* To do *
Pick up the commentary on sectarianism in Scottish football after its last sentence and keep writing it.

* Document segment *
• • • • • • •

Three people have now been charged in connection to the parcel bombs and the incident at Tynecastle involving Lennon. However, if Neil Lennon decided to leave Celtic tomorrow, the problems and underlying reasons for the attacks would not disappear, they would wait for the next ‘hate’ figure to emerge.
It’s Scotland’s shame we are told, as politicians and media commentators rush to condemn this sinister manifestation of anti-Irish sentiment. Labour’s Jim Murphy said: “There are too many sectarian morons at Scottish football, but it’s part of a dark underbelly that shames Scotland.” Celtic’s Peter Lawwell has also described the attacks as “Scotland’s shame”.
There is no doubt that something unhealthy exists in certain areas within Scottish football, but is it really the case that this is part of a wider Scottish malaise? Is Jim Murphy right to suggest that there is a bigger hidden problem of which the football incidents are but a part?
No one can deny the institutionalised discrimination suffered by Irish Catholics in the Sixties and Seventies, too many lives were blighted by such discrimination. But Scotland has moved on from those shameful days when the school you went to, rather than your ability, determined job prospects and career opportunity.
What appears to be happening now is less about mainstream Scotland and more to do with the slow infiltration of Northern Irish culture into small pockets of western Scottish society. The darker aspects of this culture have for some time found succour on the terraces of Scotland’s two biggest football clubs.
What we are watching is the emergence of a politico-religio extremism that has piggy backed atop quite normal and accepted sporting rivalries. An imposter that has wrapped itself in the skin of sporting tribalism for years has now burst forth.

• • • • • • •

* Data lines *
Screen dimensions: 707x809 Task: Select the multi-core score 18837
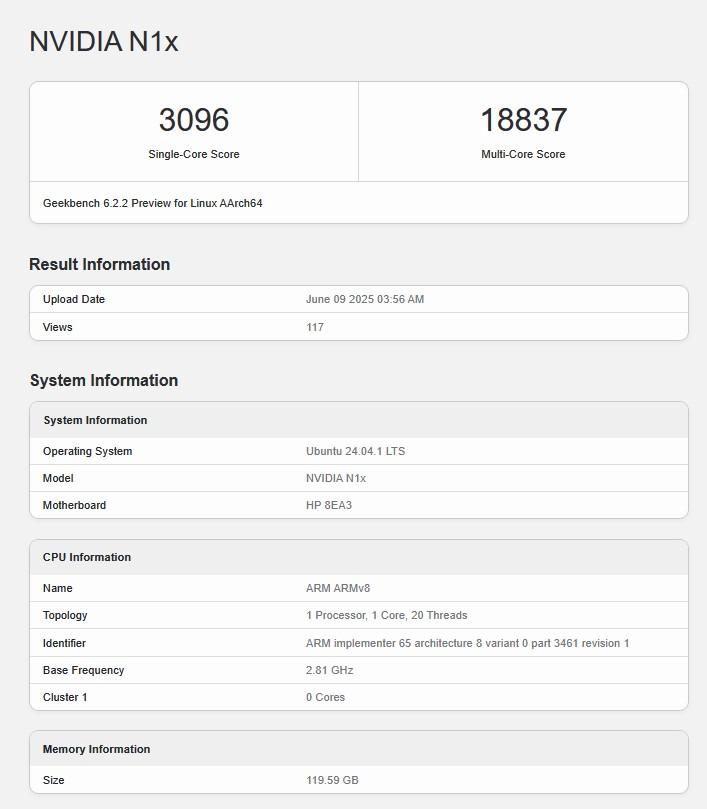tap(523, 120)

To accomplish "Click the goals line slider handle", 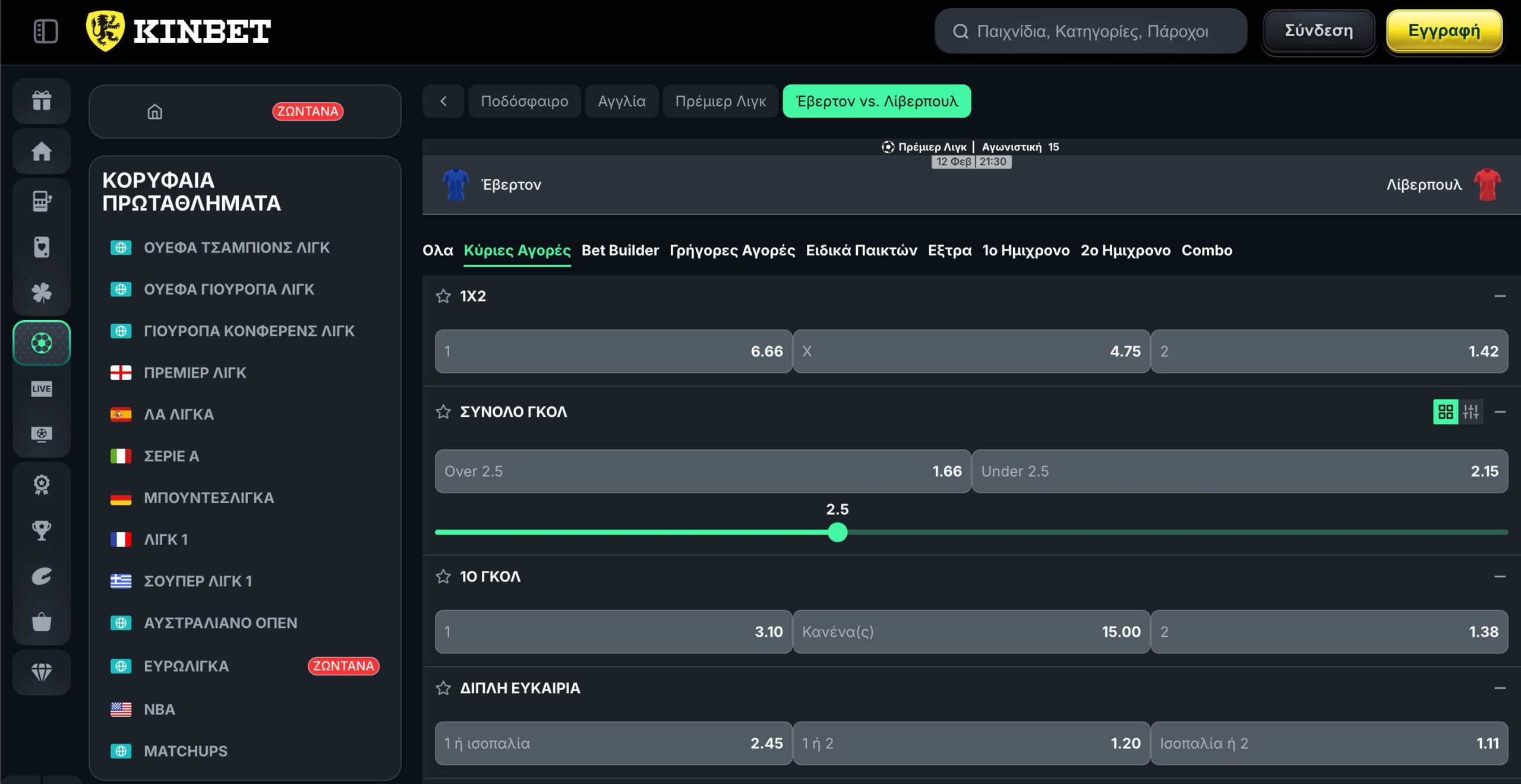I will click(x=837, y=532).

• • • • • • •

* Written answer *
This ‘soccer-sectarianism’ has led to unprecedented attacks on figures and organisations who reside within what can best be described as the Scots/Irish spectrum; with the central hate figure being Neil Lennon.
The media tell us that Mr Lennon has ‘baggage’ in the form of being a Catholic from Northern Ireland and having a tendency to display uncompromising defiance in the face of intimidation.
His on-pitch behaviour and off-pitch comments are a matter of great debate. Does he display a commendable passionate desire to win or an unbecoming lack of judgement? Are his off the pitch comments typical examples of mind games or un-gentlemanly outbursts that shame the club? Nothing is clear cut and there is a furious debate over whether Neil Lennon ‘brings much of it on himself’.
This reasoning falls apart of course when one recognises that it isn’t just Neil Lennon who has been targeted by these people; for also targeted were a top QC and a Labour MP. The common denominator linking Neil Lennon, Paul McBride and Trish Godman is, of course, Celtic Football club.
Understand that and we begin to understand what is going on here. The uncomfortable, apparently unmentionable, truth is that the two biggest football clubs in Scotland are central to these incidents. This isn’t a widespread Scottish society problem at all, this is a problem that has at its roots, a rivalry between two Glasgow clubs who have immersed themselves in two opposing cultures.
The passionate rivalry between Rangers and Celtic is well documented and not in dispute, nor is the animosity that exists between supporters of the two clubs. Such animosity is typical in all sporting spheres and certainly not peculiar to Scotland, every sport produces rivalries.
What is peculiar to Scotland, though, is the respective British and Irish nationalism that pervades the soul of both clubs.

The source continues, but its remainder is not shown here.